Building » Shepshed – St Winefride

Shepshed – St Winefride

Charnwood Road, Shepshed, Loughborough, Leicestershire LE12

A very late Gothic Revival church, designed by Allan Reid of Young & Reid and typical of the best interwar traditional churches: well- designed with a high standard of finish.  It replaced an earlier church designed by A.W.N. Pugin.

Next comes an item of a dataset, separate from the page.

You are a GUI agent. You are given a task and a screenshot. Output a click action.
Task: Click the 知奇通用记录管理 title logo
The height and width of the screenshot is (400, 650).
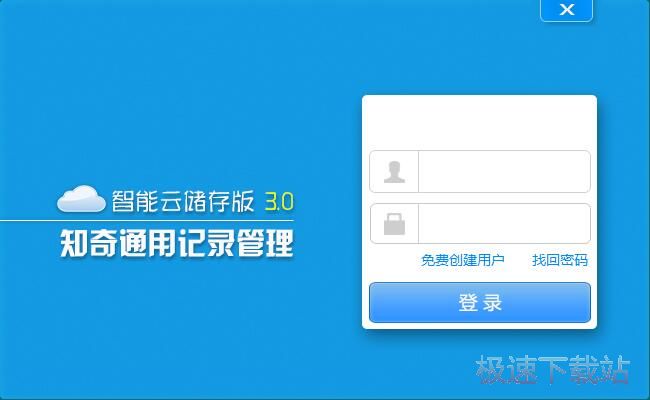pos(177,243)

The first Catholic church in Shepshed was built in 1842 in Belton Street for Ambrose Phillipps de Lisle. The architect was A.W.N. Pugin. This building still survives (and is listed grade II) but has been converted to residential use. By the end of the nineteenth century Pugin’s building was too small for the congregation. In 1892 a large house in Charnwood Road was purchased for use as a presbytery by a Dutch benefactor, Fr Janssens. In 1899 he also purchased a large field adjacent to the new presbytery and further sums were raised selling off part of the field for the building of new houses in Garendon Road. Fundraising continued until the mid 1920s, when a legacy made it possible to commission a new church on the Garendon Road site. This was built from designs by Allan Reid of Young & Reid and opened on 10 April 1928. The total cost was about £9,400, with £1,000 more for furnishings and stained glass.

Description

The plan comprises a tall nave and sanctuary under a continuous pitched roof, a southwest tower and lean-to aisles on both sides. The walls are faced with Tucker’s grey sandstone bricks, with dressings of Darley Dale stone and roof coverings of grey Delabole slate. The church is in a free version of fifteenth century Gothic. The west front has a broad central entrance doorway beneath a niche with a figure of Our Lord. The doorway is flanked by pairs of small windows with trefoiled heads and above is a broad pointed window of five lights with reticulated tracery. The aisles have triplets of small trefoiled lights under straight heads, while the continuous clerestorey has paired lights with a quatrefoil in the tracery. The tower is set back slightly from the west front and is of three main stages, with corner buttresses, a two- light window in each face of the bell-stage and a battlemented parapet. The east end wall of the sanctuary rises sheer with as three light-window with reticulated tracery.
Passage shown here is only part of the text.